• Metin Parçası
────────────────────
3 Kasım 1839’da okunan Tanzimat Fermanı ile ilan edilen Sultan’ın vatandaşların can, mal ve namus güvenliğinin sağlayacağı sözünün ardında gayri Müslümleri devlete bağlamaktan gelir toplama işini düzene sokmak hatta Mısır Valisi Mehmet Ali Paşa meselesinde Avrupa’nın desteğini almak gibi pek çok sebep aranmaktadır. Kamusal hayatın düzenleyicisinin temel unsurunun din kuralları olduğu Osmanlı İmparatorluğu’nda Hristiyan ve İslam toplumları arasındaki eşitsizlik[11] bir gün içerisinde düzeltilememiştir. Tanzimat Fermanı’yla birlikte dinsel hiyerarşi dışında kalan gayrimüslim toplumların temsil hakkına sahip olmalarıyla yetkileri sınırlandırılan hükümet yetkilileri, nüfuz ve ayrıcalıklarını kaybedeceği endişesini taşıyan Müslüman eşraf[12] ve sürece katılıp katılmamakta kararsız kalan gayrimüslim uyruklar arasında denge sağlanması sorunu ortaya çıkarmıştır. Örneğin İngiltere’nin Samsun konsolosunun 27 Ocak 1848’de bildirdiğine göre Tanzimat Fermanını Trabzon’da uygulamaya koymak isteyen İsmail Paşa’yı Trabzon’un nüfuz sahibi Bey ve ağalarının yeni kanunların hemen uygulanması durumunda halkın ayaklanacağı uyarısıyla aldatarak yeni sistemin uygulanmasını geciktirmiş ve devlet otoritesini zayıflatmışlardır[13]. Bu dönemde Osmanlı’nın geleneksel iskân politikası terk edilerek daha öncesinde İslam mahalle ve köyleri arasında dağınık olarak yaşayan köy Rumlar, dindaşlarının yoğun olarak yaşadığı yerleşimlerde toplanmış böylece iki toplum birbirinden keskin çizgilerle ayrılmıştır. İkiye ayrılan köylerde Müslümanlar cami, Hristiyanlar ise kilise çevresinde toplanarak ayrı muhtarlıklar oluşturarak yaşamaya başlamıştır.
────────────────────
• Verilen Liste
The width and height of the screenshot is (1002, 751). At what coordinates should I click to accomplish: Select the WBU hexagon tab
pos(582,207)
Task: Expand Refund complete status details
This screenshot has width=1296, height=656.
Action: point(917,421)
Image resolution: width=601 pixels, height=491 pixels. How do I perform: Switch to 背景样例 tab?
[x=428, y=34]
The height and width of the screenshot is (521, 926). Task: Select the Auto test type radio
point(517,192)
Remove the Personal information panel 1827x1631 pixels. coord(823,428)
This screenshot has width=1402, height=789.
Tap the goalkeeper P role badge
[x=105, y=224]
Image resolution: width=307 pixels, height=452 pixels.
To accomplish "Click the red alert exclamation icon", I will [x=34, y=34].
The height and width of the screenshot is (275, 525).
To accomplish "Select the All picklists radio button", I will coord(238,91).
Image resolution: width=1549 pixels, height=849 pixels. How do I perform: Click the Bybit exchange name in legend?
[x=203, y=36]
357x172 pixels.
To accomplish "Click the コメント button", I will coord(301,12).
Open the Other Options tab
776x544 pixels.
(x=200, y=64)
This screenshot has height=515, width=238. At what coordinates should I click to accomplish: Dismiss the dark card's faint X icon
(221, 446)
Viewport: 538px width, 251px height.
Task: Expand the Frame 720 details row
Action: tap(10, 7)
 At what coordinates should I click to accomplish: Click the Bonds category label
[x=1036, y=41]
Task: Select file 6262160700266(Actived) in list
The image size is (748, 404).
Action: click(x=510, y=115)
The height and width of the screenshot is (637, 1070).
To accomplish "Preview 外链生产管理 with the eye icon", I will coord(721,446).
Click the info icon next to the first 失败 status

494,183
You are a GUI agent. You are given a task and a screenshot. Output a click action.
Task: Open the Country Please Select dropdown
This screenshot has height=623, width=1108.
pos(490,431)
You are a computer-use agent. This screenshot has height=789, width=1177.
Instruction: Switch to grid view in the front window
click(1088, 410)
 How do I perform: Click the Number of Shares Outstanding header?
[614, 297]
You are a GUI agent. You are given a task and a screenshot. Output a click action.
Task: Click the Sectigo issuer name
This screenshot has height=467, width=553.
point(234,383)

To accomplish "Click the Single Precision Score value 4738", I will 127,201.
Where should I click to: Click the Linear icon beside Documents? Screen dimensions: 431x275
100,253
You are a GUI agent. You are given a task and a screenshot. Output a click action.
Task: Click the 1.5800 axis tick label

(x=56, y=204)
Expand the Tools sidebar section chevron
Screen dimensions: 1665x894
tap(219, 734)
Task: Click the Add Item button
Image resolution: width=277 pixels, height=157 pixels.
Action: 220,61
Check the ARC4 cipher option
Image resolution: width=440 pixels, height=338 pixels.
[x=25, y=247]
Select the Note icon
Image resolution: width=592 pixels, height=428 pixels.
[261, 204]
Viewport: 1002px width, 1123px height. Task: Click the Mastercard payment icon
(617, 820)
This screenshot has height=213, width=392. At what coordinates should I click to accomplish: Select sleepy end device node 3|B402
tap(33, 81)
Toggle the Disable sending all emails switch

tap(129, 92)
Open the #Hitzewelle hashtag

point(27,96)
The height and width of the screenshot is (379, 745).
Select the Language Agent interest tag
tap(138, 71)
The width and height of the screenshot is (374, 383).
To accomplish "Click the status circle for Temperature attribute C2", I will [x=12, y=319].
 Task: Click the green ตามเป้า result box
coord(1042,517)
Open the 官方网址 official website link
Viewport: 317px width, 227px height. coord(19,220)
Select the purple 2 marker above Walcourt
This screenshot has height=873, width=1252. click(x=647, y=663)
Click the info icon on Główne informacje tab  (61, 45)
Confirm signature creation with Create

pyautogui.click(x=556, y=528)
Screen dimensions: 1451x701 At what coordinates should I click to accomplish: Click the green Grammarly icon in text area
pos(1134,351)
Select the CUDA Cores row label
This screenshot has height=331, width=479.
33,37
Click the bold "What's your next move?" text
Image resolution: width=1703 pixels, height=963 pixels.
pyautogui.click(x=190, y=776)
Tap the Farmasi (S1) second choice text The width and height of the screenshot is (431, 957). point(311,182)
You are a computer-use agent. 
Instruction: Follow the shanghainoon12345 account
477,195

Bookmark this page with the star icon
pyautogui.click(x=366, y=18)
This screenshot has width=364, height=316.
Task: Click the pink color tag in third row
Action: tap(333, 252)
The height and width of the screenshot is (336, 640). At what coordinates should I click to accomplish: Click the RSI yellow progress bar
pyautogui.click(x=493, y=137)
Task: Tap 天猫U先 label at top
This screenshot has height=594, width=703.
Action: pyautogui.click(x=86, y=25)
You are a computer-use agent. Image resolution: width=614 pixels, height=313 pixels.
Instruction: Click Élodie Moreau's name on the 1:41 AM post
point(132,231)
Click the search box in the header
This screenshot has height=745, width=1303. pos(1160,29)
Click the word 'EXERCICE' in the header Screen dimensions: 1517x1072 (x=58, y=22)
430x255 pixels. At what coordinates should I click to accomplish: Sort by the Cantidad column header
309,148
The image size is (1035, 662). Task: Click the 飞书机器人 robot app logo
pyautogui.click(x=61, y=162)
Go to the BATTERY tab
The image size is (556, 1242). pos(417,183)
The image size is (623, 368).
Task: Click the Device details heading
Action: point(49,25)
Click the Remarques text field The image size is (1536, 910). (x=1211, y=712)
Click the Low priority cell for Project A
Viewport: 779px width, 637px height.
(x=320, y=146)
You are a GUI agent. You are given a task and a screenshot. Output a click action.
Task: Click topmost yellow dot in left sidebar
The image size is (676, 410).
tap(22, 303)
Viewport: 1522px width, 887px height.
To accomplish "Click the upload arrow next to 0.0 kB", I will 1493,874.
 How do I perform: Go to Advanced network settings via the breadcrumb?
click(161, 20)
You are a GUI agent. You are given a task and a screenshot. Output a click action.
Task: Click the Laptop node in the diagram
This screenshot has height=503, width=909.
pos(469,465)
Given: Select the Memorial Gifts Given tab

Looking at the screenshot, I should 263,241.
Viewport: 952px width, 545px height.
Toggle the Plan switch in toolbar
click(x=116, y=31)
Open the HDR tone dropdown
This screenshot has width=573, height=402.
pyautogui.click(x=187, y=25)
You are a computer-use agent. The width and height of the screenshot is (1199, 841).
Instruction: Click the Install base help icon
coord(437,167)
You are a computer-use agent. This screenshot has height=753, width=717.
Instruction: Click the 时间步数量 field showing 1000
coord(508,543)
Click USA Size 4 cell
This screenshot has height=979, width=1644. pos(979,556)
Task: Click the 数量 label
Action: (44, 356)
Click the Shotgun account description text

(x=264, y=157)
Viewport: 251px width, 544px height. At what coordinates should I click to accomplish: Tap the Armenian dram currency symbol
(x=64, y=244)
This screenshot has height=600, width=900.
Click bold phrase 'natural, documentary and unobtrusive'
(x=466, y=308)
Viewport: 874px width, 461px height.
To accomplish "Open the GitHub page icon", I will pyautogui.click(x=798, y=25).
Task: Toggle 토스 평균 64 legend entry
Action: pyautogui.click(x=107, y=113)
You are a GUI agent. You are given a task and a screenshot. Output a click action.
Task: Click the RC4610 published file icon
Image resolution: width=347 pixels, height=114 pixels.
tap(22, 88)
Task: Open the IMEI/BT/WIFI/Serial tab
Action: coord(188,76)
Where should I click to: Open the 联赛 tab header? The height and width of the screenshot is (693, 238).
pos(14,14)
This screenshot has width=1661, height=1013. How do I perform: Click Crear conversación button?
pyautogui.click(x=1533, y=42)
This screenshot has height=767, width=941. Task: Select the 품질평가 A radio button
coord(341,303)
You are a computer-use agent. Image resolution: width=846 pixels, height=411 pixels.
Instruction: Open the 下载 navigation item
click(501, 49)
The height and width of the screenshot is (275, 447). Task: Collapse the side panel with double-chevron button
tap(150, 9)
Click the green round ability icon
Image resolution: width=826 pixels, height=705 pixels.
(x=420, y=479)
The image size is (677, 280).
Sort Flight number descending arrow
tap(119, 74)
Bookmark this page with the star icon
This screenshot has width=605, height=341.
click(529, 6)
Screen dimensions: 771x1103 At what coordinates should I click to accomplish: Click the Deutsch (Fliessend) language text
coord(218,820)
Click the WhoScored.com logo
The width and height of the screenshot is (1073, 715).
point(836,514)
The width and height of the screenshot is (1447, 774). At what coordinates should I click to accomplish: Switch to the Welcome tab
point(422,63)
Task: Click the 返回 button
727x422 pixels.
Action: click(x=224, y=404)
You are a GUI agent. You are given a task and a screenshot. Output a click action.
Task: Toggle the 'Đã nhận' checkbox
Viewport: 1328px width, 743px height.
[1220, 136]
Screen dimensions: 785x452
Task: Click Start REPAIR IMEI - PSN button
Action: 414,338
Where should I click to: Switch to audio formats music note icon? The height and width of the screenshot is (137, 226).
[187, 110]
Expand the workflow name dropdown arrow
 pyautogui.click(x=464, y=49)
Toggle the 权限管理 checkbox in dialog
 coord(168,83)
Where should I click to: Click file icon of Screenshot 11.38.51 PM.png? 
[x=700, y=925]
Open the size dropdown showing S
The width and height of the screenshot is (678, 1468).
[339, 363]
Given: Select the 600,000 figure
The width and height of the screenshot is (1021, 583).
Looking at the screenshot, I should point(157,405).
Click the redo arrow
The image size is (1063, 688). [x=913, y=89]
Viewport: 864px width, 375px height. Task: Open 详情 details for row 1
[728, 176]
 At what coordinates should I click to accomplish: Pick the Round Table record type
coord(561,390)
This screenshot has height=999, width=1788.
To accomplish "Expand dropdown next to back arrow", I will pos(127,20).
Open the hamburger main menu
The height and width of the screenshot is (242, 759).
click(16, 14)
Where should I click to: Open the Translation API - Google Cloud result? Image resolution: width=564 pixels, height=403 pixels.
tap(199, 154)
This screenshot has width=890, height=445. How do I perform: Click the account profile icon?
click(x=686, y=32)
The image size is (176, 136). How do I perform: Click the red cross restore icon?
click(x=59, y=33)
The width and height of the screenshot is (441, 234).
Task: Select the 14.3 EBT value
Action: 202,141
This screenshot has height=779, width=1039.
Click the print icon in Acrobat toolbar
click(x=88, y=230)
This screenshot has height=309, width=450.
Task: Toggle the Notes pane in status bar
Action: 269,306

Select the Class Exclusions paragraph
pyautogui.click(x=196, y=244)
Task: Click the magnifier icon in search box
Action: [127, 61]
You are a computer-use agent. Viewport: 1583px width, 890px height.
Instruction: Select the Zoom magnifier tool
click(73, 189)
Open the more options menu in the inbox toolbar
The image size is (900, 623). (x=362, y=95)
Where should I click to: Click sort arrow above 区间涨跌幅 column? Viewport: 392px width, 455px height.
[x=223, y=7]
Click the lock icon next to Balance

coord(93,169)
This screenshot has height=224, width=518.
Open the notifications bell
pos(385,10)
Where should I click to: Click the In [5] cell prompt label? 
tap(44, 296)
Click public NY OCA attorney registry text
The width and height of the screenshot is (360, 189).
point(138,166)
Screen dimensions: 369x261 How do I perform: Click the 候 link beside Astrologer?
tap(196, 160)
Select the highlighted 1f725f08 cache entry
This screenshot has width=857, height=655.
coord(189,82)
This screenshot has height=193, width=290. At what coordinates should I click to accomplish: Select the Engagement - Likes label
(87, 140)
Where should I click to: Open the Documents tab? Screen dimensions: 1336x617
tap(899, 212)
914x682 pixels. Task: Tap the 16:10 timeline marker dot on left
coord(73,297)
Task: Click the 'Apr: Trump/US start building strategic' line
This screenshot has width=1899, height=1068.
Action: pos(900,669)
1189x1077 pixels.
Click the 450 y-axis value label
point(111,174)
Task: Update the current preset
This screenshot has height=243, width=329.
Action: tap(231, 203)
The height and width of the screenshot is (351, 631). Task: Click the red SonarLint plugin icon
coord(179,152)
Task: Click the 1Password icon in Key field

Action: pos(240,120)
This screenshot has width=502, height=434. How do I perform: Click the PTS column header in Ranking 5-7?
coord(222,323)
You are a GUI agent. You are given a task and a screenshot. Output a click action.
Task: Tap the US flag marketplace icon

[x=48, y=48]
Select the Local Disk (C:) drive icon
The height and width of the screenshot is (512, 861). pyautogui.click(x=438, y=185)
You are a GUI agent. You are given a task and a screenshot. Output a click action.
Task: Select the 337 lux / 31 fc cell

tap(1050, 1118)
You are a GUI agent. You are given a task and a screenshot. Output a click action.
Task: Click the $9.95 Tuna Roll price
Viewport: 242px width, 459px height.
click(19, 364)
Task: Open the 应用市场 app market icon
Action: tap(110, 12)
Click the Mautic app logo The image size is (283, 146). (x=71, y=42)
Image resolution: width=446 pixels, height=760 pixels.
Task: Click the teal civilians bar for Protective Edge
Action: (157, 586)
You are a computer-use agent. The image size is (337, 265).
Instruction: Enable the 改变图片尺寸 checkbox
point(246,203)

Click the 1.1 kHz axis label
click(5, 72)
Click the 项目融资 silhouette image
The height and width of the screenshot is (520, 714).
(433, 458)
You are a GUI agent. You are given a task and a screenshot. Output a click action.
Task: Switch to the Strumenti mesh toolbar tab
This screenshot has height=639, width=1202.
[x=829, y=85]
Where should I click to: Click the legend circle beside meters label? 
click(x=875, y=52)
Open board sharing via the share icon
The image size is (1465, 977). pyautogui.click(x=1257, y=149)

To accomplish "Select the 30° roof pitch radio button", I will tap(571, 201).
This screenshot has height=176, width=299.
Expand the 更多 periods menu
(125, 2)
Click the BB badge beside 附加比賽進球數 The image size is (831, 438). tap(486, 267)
────────────────────
• Yapılacak İş
Tanzimat metnine göre şu soruları kısaca yanıtlayın:
(a) Tanzimat Fermanı hangi tarihte okundu?
(b) İngiltere'nin Samsun konsolosunun bildirimi hangi tarihlidir?
(c) İkiye ayrılan köylerde Müslümanlar ve Hristiyanlar nelerin çevresinde toplandı?

• Alıştırma Çözümü
(a) 3 Kasım 1839
(b) 27 Ocak 1848
(c) Müslümanlar caminin, Hristiyanlar kilisenin çevresinde toplandı.